▸ TASK TO CARRY OUT
Quote every one of the records below word for word, omitting the pictures.

Items listed in a dataset:
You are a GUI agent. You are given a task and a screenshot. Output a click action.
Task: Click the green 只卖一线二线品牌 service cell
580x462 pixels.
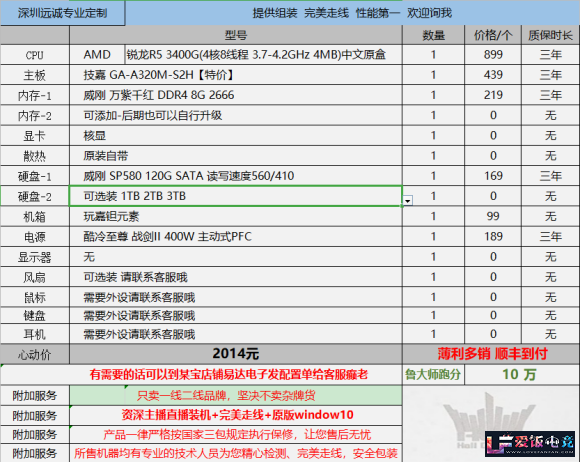click(x=236, y=395)
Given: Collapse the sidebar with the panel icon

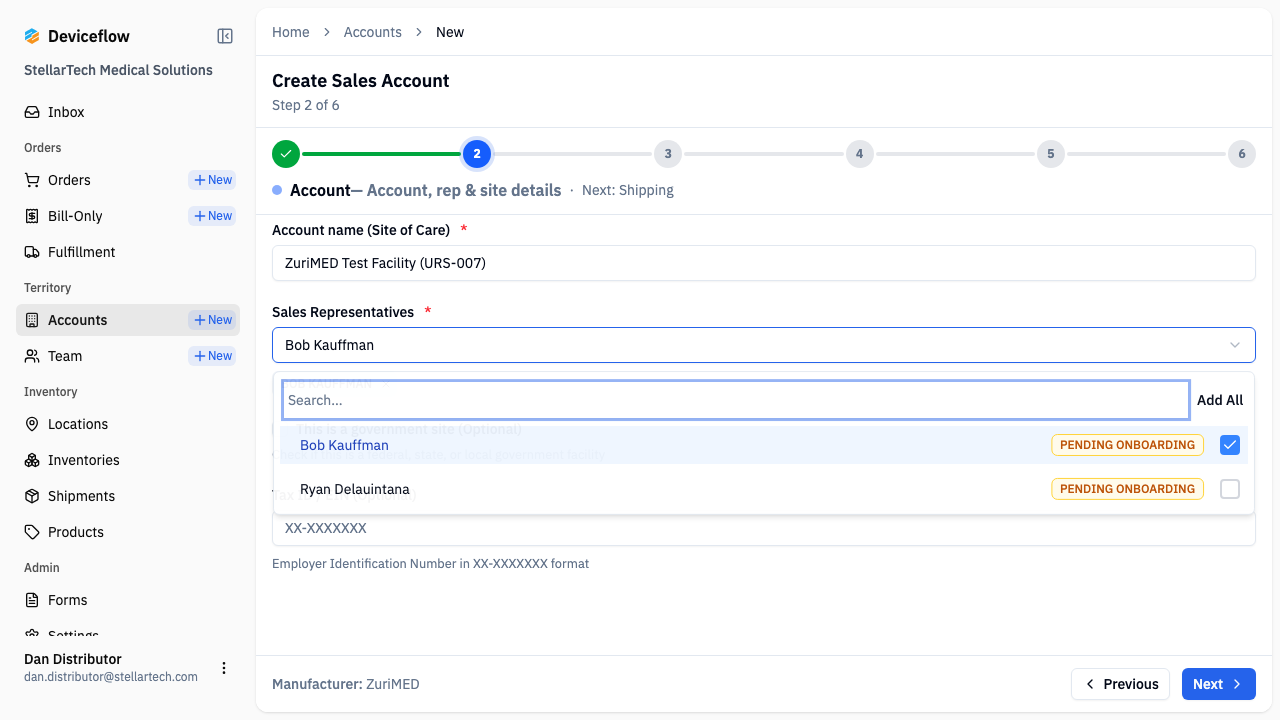Looking at the screenshot, I should click(224, 35).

▸ WORKED SOLUTION
You are a GUI agent. You are given a task and a screenshot. Output a click action.
Task: Click the green 只卖一线二线品牌 service cell
580x462 pixels.
click(x=236, y=395)
Given: Collapse the sidebar with the panel icon

Looking at the screenshot, I should click(224, 35).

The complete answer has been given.